I’m a New-Zealander. The tui is a bird, native to my country. It’s slightly larger than a blackbird and appears black from a distance, but the plumage is overlaid with a shimmer of iridescent blues, purples and greens. It has a white tuft at the throat and a tracery of white across the shoulders. They have a beautiful song. Here’s a picture.

What inspired you to write this story? 

It was during my youthful ocean sailing voyages that I found much inspiration that later became the story of Ripple. But it really started even earlier, when as a teenager I discovered the poetry of Samuel Taylor Coleridge. I memorized The Ancient Mariner and would recite it silently when alone on watch at night sailing across the Pacific. Coleridge and Richard Bach are my greatest literary influences. Although my plot is completely different, Ripple shares three things with AM.

  • The ocean setting
  • The presence of the spirit world
  • A message of respect for the living things of the sea

The non-human point of view is something Ripple shares with Jonathan Livingston Seagull, another mind/body/spirit animal tale.

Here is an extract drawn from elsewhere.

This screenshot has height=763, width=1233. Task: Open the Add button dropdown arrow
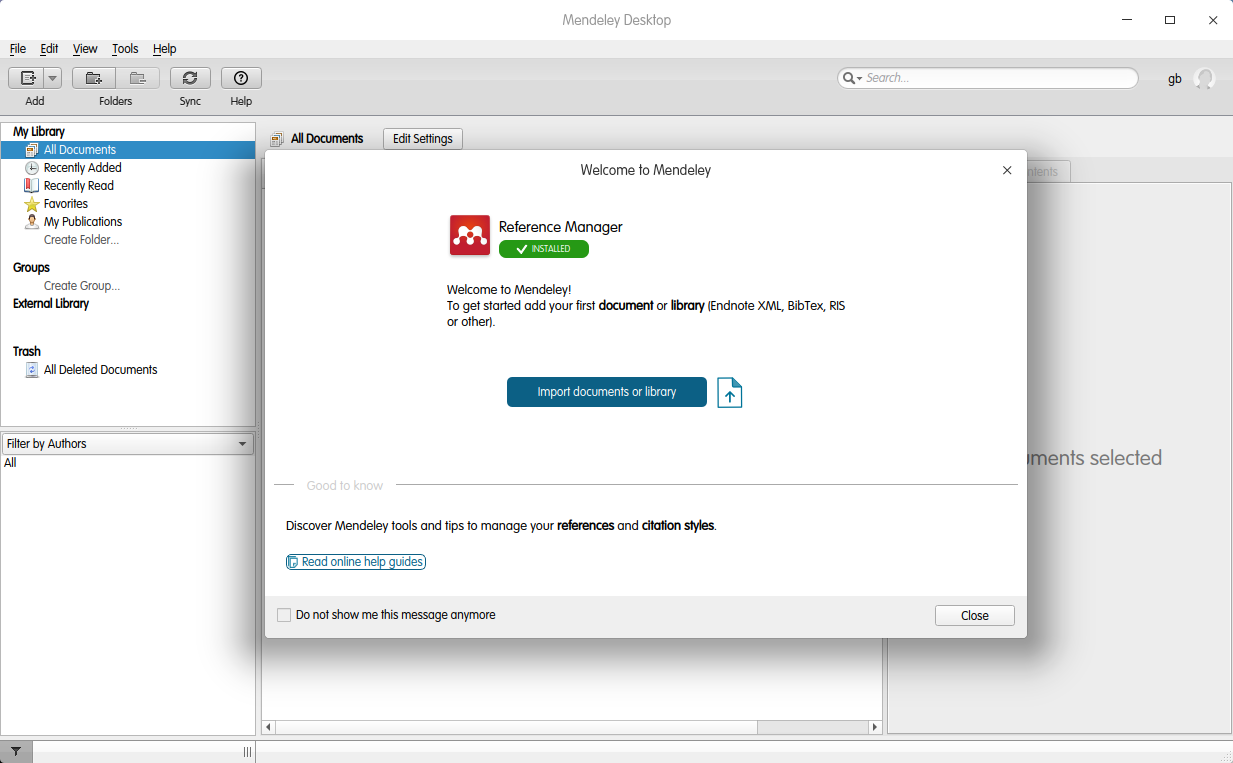[x=52, y=78]
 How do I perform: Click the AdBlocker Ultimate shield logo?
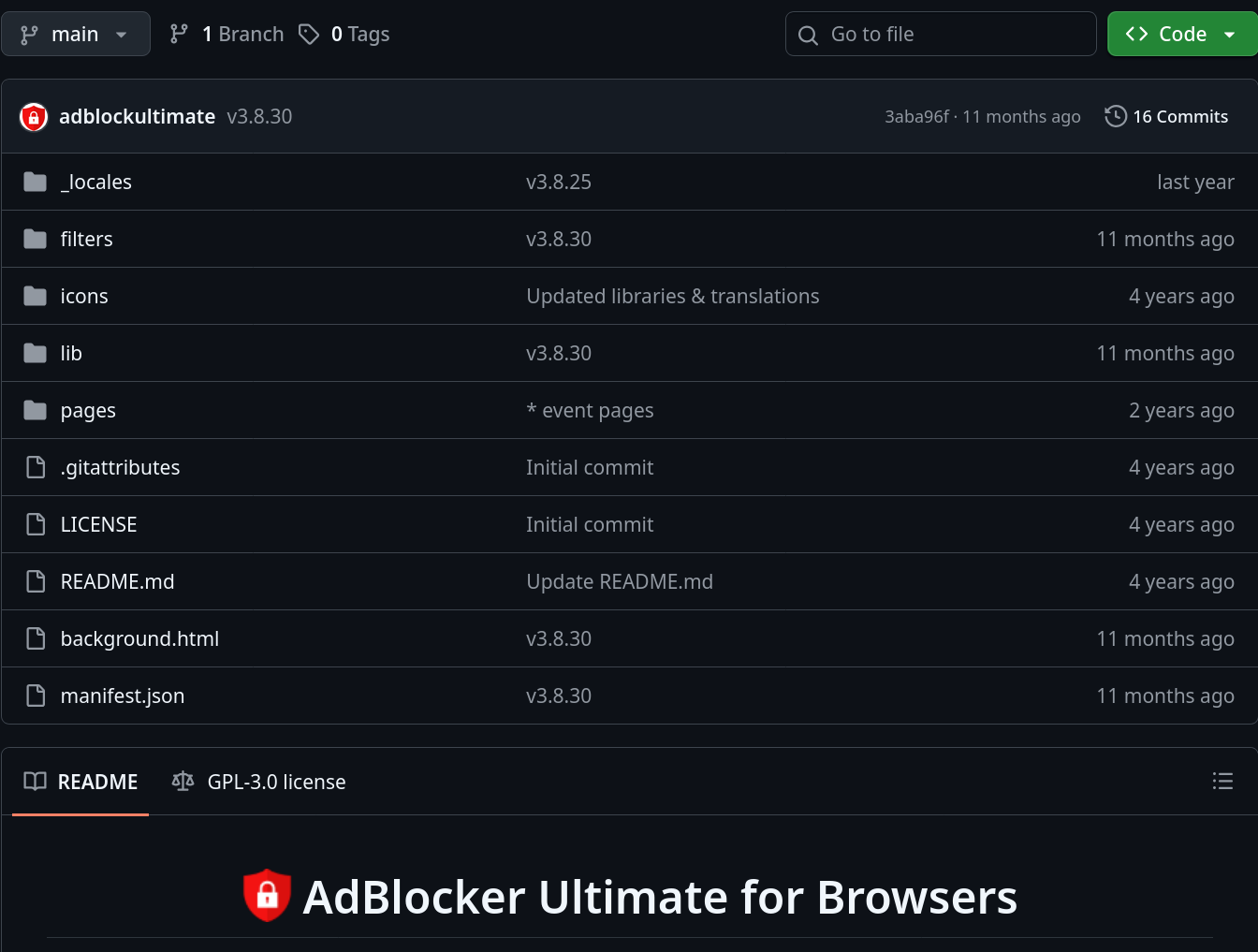[x=267, y=896]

When sailing, we did not use an engine. With just a wing in the wind and a fin in the sea we were like another sea creature meeting whales and dolphins out there in the middle of the ocean, in their own world and almost on their own terms. We could see their majesty and sense their spirituality.  These are intelligent beings with brains larger than ours. I remember sailing along making mental lists of the kinds of vocations cetaceans might have. Among many other things, they could be teachers, poets, musicians, doctors, historians, warriors, meteorologists. However, they could never be accountants, engineers, sculptors or plumbers. All this later found its way into the story of Ripple. There are also two important facts I discovered long ago, that gave rise to Ripple:

  • Dolphins evolved tens of millions of years before humans came down from the trees.
  • The dolphin brain has ten times the capacity of the human brain to process sound.

You’re based in New Zealand. Are there any places near where you live where you go to do your writing?

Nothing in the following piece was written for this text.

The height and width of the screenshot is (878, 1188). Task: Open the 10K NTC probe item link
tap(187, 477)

I live and work inland, strangely enough. I’m now a cyclist – not a sailor. My current home is a cyclist’s paradise with fantastic road biking and mountain biking routes everywhere.  I live in the wilds of the Waikato area which is my birthplace. The office where I do all my writing has a gorgeous view of Mt. Pirongia where I played as a child. I still play there today, as an adult. We can get to the West Coast by bike in a couple of hours, or we can drive there in under an hour. You can see the sea from the top of Pirongia.

What motivates you personally to write?

The plight of the oceans is a big motivation, with my current fiction. I also wrote a lot to entertain my children when they were young, and some of those stories were published and sold internationally.

Do you write every day?

Yes, I write every day though not always on my stories. I build web sites and do all sorts of other things that require writing. I’m a compulsive writer.

Would you define yourself as a spiritual person? If so, how does your spirituality manifest into your storytelling?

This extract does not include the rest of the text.